After posting my blog on my at-home ab routine, a lot of people have been messaging me about what my daily diet consists of. Spending day after day in the gym without seeing results can be really discouraging. People often forget about the saying, “abs are made in the kitchen,” when putting in all that hard work. Working out is only half the battle on your journey to abs!
As always, I would like to say that I’m not a professional, but rather someone who loves living a healthy lifestyle and has a goal of getting strong. I am at a point where I don’t have to lose weight, but rather have a desire to build muscle and not gain excess fat. I’m sharing what I’ve learned through both research and trial and error with you. With that in mind, take what you will from this blog post!
A Little Diet History
If you don’t care to read about my old dieting habits, feel free to skip this section and get a day-by-day look at what my current daily diet looks like.
I didn’t decide to take an active step toward committing to a steady diet plan until the end of my freshman year of high school. While I was not changing my diet as a way to lose weight, I did change my diet in a way that drastically allowed me to do so.
I followed a pescetarian lifestyle for three years. For those of you don’t know, a pescetarian is a vegetarian who still eats fish. I decided to cut meat out of my life but thought that it would be easier to transition into such a different diet if I were to still consume fish.
Some notes I would like to make:
- I was the only person in my family who was a pescetarian. This made it difficult for me to actually get the proper nutrition I needed because I was the only one who had food limitations.
- With that being said, I did not do this lifestyle properly. I was young and figured that I was getting enough nutrition. I started to get dizzy spells frequently where my head would spin and vision would blur momentarily. Nonetheless, I stuck with the diet.
- I was not working out during this time. I did not start consistently working out until the second half of my freshman year of college.
I stopped being a pescetarian my senior year of high school before going into college because I decided it would be too hard to have so many limitations with a school meal plan. I definitely did not eat healthy during my freshman year (I lived off of mashed potatoes) but because I wasn’t eating the right foods (making sure I got enough protein, etc.) I ended up being underweight for my age and height by the end of my first year of college weighing 105 pounds at 5′ 7″.
I started eating healthy and working out consistently come my sophomore year. I began tracking my food in an app called MyFitnessPal (that I swear by) by Under Armour. However, it wasn’t until the summer of my junior year going into my senior year of college that I got truly invested in my workout regimen and a healthy diet.
I signed up for the gym at home rather than only relying on my college fitness center. I began lifting every day. My goal had officially become to get strong because I was tired of being just skinny. I wanted to be fit and in shape and have muscles to show for it.

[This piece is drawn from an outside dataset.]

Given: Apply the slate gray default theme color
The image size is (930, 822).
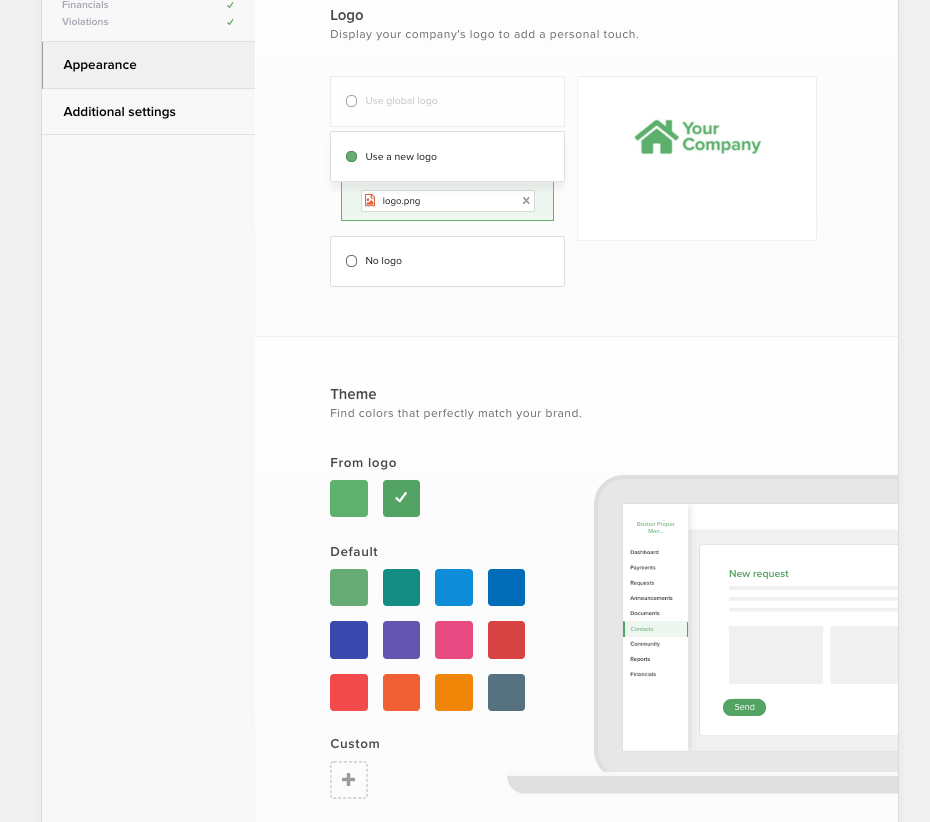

That summer I mostly ate breaded chicken cutlets with a side of vegetables for lunch and dinner and oatmeal with fruit for breakfast. I would have a protein shake in the morning as well after my workout. You can read a little bit more about it here. Of course, I still splurged on things like pizza, chips and burgers but in moderation. I barely drank anything other than water (especially alcoholic beverages) which allowed me to really cut any fat I had on my body and be left with mostly muscle from my consistent workouts.
What I Eat in a Typical Week
As mentioned above, I swear by the app MyFitnessPal. It makes it easy for me to get a rough idea of where I stand with the food I’m eating and my fitness goals. I definitely recommend checking it out!
Note: I don’t go crazy when logging my food. For example, I put flaxseed in my oatmeal but don’t feel the need to count for those calories as well as condiments I put on different foods. Of course, log as you see fit.
For the most part, my breakfast stays the same each morning depending on the fruit that I have in the house.
For lunch I generally have some form of chicken whether that’s in a sandwich or a salad. Of course, sometimes I switch it up with things like salmon or a toasted protein bagel with peanut butter.
Just like lunch, I usually have some form of chicken or a turkey burger. I allow myself to eat things like tator tots and bread because I don’t see any harm in eating them in moderation.
Most days I go to the gym first thing in the morning. I usually bring a Belvita with me on my drive there so that I have something in my stomach before working out. Granola bars, while not always the healthiest option, are my go-to when I’m on the run or need to pack an easy side (as you can see here). You’ll also see that I certainly splurge on things like chips and Twizzlers every now and then!
There you have it: an up close and personal look at what I eat from a random week in January. Hopefully this serves as motivation that you don’t have to sacrifice eating yummy food (or a good portion of it either) if you do it right. A balance of a healthy diet and an active lifestyle will allow you to achieve your fitness goals.